# [STATED PROBLEM]
Copy the listing below line for line, with no changes.

# [GIVEN INFORMATION]
----------

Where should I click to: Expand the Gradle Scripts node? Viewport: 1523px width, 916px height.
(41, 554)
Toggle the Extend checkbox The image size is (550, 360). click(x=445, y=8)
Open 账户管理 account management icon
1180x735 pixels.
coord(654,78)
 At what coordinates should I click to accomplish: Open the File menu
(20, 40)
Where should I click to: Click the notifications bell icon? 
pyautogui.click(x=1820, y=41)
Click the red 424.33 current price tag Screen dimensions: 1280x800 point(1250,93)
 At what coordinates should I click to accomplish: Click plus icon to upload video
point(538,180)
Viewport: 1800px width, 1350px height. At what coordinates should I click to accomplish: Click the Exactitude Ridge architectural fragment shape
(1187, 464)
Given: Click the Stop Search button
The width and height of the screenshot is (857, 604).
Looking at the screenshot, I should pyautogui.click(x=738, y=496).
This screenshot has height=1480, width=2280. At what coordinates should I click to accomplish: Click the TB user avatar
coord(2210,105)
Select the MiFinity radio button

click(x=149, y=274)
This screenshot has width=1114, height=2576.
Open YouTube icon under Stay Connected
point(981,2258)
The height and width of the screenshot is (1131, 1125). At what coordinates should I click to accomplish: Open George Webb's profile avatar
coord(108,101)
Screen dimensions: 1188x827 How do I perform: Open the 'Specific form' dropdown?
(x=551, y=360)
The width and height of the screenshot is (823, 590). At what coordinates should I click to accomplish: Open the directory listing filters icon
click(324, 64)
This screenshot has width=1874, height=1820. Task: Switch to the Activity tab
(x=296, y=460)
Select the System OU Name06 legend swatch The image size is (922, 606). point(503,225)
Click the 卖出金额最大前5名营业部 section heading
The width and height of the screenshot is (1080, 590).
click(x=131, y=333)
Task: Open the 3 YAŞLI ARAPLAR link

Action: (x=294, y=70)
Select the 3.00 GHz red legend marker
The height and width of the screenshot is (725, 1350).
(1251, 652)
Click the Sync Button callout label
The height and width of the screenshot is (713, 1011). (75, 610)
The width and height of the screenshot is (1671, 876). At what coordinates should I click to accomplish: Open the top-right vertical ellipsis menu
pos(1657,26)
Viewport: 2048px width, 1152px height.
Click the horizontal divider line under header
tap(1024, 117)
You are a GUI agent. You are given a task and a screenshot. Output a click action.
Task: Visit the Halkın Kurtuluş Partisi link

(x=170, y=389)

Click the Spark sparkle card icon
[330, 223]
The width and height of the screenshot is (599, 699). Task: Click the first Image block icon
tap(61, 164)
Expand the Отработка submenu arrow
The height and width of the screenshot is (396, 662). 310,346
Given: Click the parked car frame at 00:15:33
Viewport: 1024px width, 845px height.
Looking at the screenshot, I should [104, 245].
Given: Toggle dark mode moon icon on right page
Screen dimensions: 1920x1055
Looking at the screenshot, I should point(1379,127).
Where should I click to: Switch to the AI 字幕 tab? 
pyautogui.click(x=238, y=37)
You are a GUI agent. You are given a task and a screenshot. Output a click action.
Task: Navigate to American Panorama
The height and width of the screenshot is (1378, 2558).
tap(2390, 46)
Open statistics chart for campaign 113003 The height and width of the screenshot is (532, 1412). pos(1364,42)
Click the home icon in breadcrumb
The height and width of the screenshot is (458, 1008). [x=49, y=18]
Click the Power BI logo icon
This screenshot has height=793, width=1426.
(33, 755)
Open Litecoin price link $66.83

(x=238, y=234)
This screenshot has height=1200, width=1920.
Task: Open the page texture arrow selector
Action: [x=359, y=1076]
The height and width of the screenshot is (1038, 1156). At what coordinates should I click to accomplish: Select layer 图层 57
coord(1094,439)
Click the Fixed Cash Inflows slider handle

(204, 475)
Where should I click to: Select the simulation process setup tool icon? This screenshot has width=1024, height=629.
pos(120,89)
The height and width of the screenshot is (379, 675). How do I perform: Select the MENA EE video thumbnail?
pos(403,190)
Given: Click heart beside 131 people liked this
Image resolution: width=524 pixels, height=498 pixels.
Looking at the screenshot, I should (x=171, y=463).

----------

# [FINAL ANSWER]
Where should I click to: Expand the Gradle Scripts node? Viewport: 1523px width, 916px height.
(41, 554)
Toggle the Extend checkbox The image size is (550, 360). click(x=445, y=8)
Open 账户管理 account management icon
1180x735 pixels.
coord(654,78)
 At what coordinates should I click to accomplish: Open the File menu
(20, 40)
Where should I click to: Click the notifications bell icon? 
pyautogui.click(x=1820, y=41)
Click the red 424.33 current price tag Screen dimensions: 1280x800 point(1250,93)
 At what coordinates should I click to accomplish: Click plus icon to upload video
point(538,180)
Viewport: 1800px width, 1350px height. At what coordinates should I click to accomplish: Click the Exactitude Ridge architectural fragment shape
(1187, 464)
Given: Click the Stop Search button
The width and height of the screenshot is (857, 604).
Looking at the screenshot, I should pyautogui.click(x=738, y=496).
This screenshot has height=1480, width=2280. At what coordinates should I click to accomplish: Click the TB user avatar
coord(2210,105)
Select the MiFinity radio button

click(x=149, y=274)
This screenshot has width=1114, height=2576.
Open YouTube icon under Stay Connected
point(981,2258)
The height and width of the screenshot is (1131, 1125). At what coordinates should I click to accomplish: Open George Webb's profile avatar
coord(108,101)
Screen dimensions: 1188x827 How do I perform: Open the 'Specific form' dropdown?
(x=551, y=360)
The width and height of the screenshot is (823, 590). At what coordinates should I click to accomplish: Open the directory listing filters icon
click(324, 64)
This screenshot has width=1874, height=1820. Task: Switch to the Activity tab
(x=296, y=460)
Select the System OU Name06 legend swatch The image size is (922, 606). point(503,225)
Click the 卖出金额最大前5名营业部 section heading
The width and height of the screenshot is (1080, 590).
click(x=131, y=333)
Task: Open the 3 YAŞLI ARAPLAR link

Action: (x=294, y=70)
Select the 3.00 GHz red legend marker
The height and width of the screenshot is (725, 1350).
(1251, 652)
Click the Sync Button callout label
The height and width of the screenshot is (713, 1011). (75, 610)
The width and height of the screenshot is (1671, 876). At what coordinates should I click to accomplish: Open the top-right vertical ellipsis menu
pos(1657,26)
Viewport: 2048px width, 1152px height.
Click the horizontal divider line under header
tap(1024, 117)
You are a GUI agent. You are given a task and a screenshot. Output a click action.
Task: Visit the Halkın Kurtuluş Partisi link

(x=170, y=389)

Click the Spark sparkle card icon
[330, 223]
The width and height of the screenshot is (599, 699). Task: Click the first Image block icon
tap(61, 164)
Expand the Отработка submenu arrow
The height and width of the screenshot is (396, 662). 310,346
Given: Click the parked car frame at 00:15:33
Viewport: 1024px width, 845px height.
Looking at the screenshot, I should [104, 245].
Given: Toggle dark mode moon icon on right page
Screen dimensions: 1920x1055
Looking at the screenshot, I should point(1379,127).
Where should I click to: Switch to the AI 字幕 tab? 
pyautogui.click(x=238, y=37)
You are a GUI agent. You are given a task and a screenshot. Output a click action.
Task: Navigate to American Panorama
The height and width of the screenshot is (1378, 2558).
tap(2390, 46)
Open statistics chart for campaign 113003 The height and width of the screenshot is (532, 1412). pos(1364,42)
Click the home icon in breadcrumb
The height and width of the screenshot is (458, 1008). [x=49, y=18]
Click the Power BI logo icon
This screenshot has height=793, width=1426.
(33, 755)
Open Litecoin price link $66.83

(x=238, y=234)
This screenshot has height=1200, width=1920.
Task: Open the page texture arrow selector
Action: [x=359, y=1076]
The height and width of the screenshot is (1038, 1156). At what coordinates should I click to accomplish: Select layer 图层 57
coord(1094,439)
Click the Fixed Cash Inflows slider handle

(204, 475)
Where should I click to: Select the simulation process setup tool icon? This screenshot has width=1024, height=629.
pos(120,89)
The height and width of the screenshot is (379, 675). How do I perform: Select the MENA EE video thumbnail?
pos(403,190)
Given: Click heart beside 131 people liked this
Image resolution: width=524 pixels, height=498 pixels.
Looking at the screenshot, I should (x=171, y=463).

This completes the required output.